El fuego iba extinguiéndose poco a poco. El asceta lo contempló fijamente y comenzó a removerlo con su bastón.

“¿Qué estás haciendo ahora?”, vociferó el sacerdote.

“Estoy buscando los huesos del Buda que, según tú, he quemado”.

Más tarde, el sacerdote le refirió el hecho a un maestro Zen, el cual le dijo:

“Seguramente eres un mal sacerdote, porque has dado más valor a un Buda muerto que a un hombre vivo”.


***

Tetsugen, un alumno de Zen, asumió un tremendo compromiso: imprimir siete mil ejemplares de los sutras, que hasta entonces sólo podían conseguirse en chino.

Viajó a lo largo y ancho del Japón recaudando fondos para su proyecto. Algunas personas adineradas le dieron hasta cien monedas de oro, pero el grueso de la recaudación lo constituían las pequeñas aportaciones de los campesinos. Y TetsuGen expresaba a todos el mismo agradecimiento, prescindiendo de la suma que le dieran.

Al cabo de diez largos años viajando de aquí para allá, consiguió recaudar lo necesario para su proyecto. Justamente entonces se desbordó el río Uji, dejando en la miseria a miles de personas. Entonces Tetsugen empleó todo el dinero que había recaudado en ayudar a aquellas pobres gentes.

Luego comenzó de nuevo a recolectar fondos. Y otra vez pasaron varios años hasta que consiguió la suma necesaria. Entonces se desató una epidemia en el país, y Tetsugen vo!vió a gastar todo el dinero en ayudar a los damnificados.
Una vez más, volvió a empezar de cero y, por fin, al cabo de veinte años, su sueño se vió hecho realidad.

Las planchas con que se imprimió aquella primera edición de los sutras se exhiben actualmente en el monasterio Obaku, de Kyoto. Los japoneses cuentan a sus hijos que Tetsugen sacó, en total, tres ediciones de los sutras, pero que las dos primeras son invisibles y muy superiores a la tercera-

***

Dos hermanos, el uno soltero y el otro casado, poseían una granja cuyo fértil suelo producía abundante grano, que los dos hermanos se repartían a partes iguales.

Al principio todo iba perfectamente. Pero llegó un momento en que el hermano casado empezó a despertarse sobresaltado todas las noches, pensando: “No es justo. Mi hermano no está casado y se lleva la mitad de la cosecha; pero yo tengo mujer y cinco hijos, de modo que en mi ancianidad tendré todo cuanto necesite. ¿Quién cuidará de mi pobre hermano cuando sea viejo?
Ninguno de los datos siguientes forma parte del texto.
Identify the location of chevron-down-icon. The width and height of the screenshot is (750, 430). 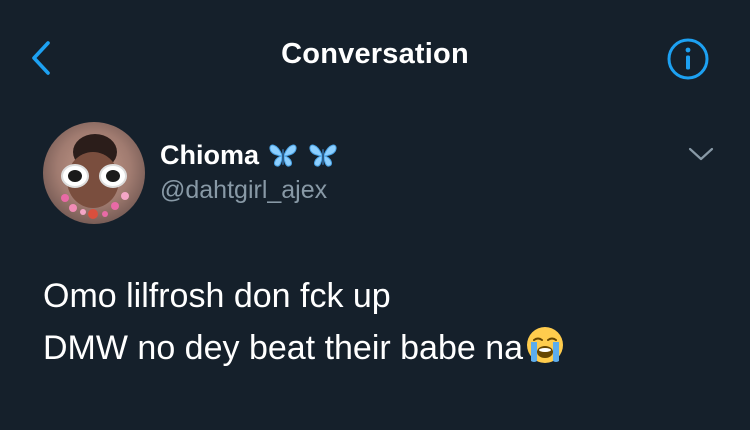
(701, 154).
Necesita ahorrar para el futuro mucho más de lo que actualmente ahorra, porque su necesidad es, evidentemente, mayor que la mía”.

Entonces se levantaba de la cama, acudía sigilosamente adonde su hermano y vertía en el granero de éste un saco de grano.

También el hermano soltero comenzó a despertarse por las noches y a decirse a sí mismo: “Esto es una injusticia. Mi hermano tiene mujer y cinco hijos y se lleva la mitad de la cosecha. Pero yo no tengo que mantener a nadie más que a mí mismo. ¿Es justo, acaso, que mi pobre hermano, cuya necesidad es mayor que la mía, reciba lo mismo que yo?”.

Entonces se levantaba de la cama y llevaba un saco de grano al granero de su hermano.

Un día, se levantaron de la cama al mismo tiempo y tropezaron uno con otro, cada cual con un saco de grano a la espalda.

Muchos años más tarde, cuando ya habían muerto los dos, el hecho se divulgó. Y cuando los ciudadanos decidieron erigir un templo, escogieron para ello el lugar en el que ambos hermanos se habían encontrado, porque no creían que hubiera en toda la ciudad un lugar más santo que aquél.
La verdadera diferencia religiosa no es la diferencia entre quienes dan culto y quienes no lo dan, sino entre quienes aman y quienes no aman.